- _WRITTEN TASK_
Format every line of the listing below as a numbered list, leaving out any blank lines.

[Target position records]
···

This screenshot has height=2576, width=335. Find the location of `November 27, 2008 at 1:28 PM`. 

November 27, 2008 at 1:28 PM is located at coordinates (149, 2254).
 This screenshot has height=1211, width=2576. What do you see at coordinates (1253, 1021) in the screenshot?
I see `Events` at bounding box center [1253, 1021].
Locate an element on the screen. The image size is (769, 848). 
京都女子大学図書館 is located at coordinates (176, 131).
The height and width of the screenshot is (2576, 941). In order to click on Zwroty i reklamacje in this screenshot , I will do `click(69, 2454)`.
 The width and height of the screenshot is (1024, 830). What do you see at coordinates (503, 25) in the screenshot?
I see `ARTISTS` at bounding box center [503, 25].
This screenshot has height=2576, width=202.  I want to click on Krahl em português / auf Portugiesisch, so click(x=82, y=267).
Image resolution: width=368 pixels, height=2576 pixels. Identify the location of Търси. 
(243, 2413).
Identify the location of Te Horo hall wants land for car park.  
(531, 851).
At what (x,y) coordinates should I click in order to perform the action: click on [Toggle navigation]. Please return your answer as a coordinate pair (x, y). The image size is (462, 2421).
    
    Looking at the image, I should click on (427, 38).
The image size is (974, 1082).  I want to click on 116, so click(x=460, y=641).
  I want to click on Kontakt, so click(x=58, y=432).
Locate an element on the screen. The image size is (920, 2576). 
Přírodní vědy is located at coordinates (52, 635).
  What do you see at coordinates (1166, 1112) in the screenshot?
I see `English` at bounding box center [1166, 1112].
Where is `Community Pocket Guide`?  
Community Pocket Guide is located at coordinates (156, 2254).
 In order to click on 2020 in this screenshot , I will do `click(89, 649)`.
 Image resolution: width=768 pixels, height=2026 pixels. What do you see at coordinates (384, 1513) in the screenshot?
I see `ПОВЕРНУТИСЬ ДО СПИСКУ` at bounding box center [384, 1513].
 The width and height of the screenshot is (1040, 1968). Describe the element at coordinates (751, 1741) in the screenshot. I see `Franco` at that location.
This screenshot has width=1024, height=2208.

···

- _FULL OUTPUT_
1. This screenshot has height=2576, width=335. Find the location of `November 27, 2008 at 1:28 PM`. 
2. November 27, 2008 at 1:28 PM is located at coordinates (149, 2254).
3.  This screenshot has height=1211, width=2576. What do you see at coordinates (1253, 1021) in the screenshot?
4. I see `Events` at bounding box center [1253, 1021].
5. Locate an element on the screen. The image size is (769, 848). 
6. 京都女子大学図書館 is located at coordinates (176, 131).
7. The height and width of the screenshot is (2576, 941). In order to click on Zwroty i reklamacje in this screenshot , I will do `click(69, 2454)`.
8.  The width and height of the screenshot is (1024, 830). What do you see at coordinates (503, 25) in the screenshot?
9. I see `ARTISTS` at bounding box center [503, 25].
10. This screenshot has height=2576, width=202.  I want to click on Krahl em português / auf Portugiesisch, so click(x=82, y=267).
11. Image resolution: width=368 pixels, height=2576 pixels. Identify the location of Търси. 
12. (243, 2413).
13. Identify the location of Te Horo hall wants land for car park.  
14. (531, 851).
15. At what (x,y) coordinates should I click in order to perform the action: click on [Toggle navigation]. Please return your answer as a coordinate pair (x, y). The image size is (462, 2421).
16.     Looking at the image, I should click on (427, 38).
17. The image size is (974, 1082).  I want to click on 116, so click(x=460, y=641).
18.   I want to click on Kontakt, so click(x=58, y=432).
19. Locate an element on the screen. The image size is (920, 2576). 
20. Přírodní vědy is located at coordinates (52, 635).
21.   What do you see at coordinates (1166, 1112) in the screenshot?
22. I see `English` at bounding box center [1166, 1112].
23. Where is `Community Pocket Guide`?  
24. Community Pocket Guide is located at coordinates (156, 2254).
25.  In order to click on 2020 in this screenshot , I will do `click(89, 649)`.
26.  Image resolution: width=768 pixels, height=2026 pixels. What do you see at coordinates (384, 1513) in the screenshot?
27. I see `ПОВЕРНУТИСЬ ДО СПИСКУ` at bounding box center [384, 1513].
28.  The width and height of the screenshot is (1040, 1968). Describe the element at coordinates (751, 1741) in the screenshot. I see `Franco` at that location.
29. This screenshot has width=1024, height=2208.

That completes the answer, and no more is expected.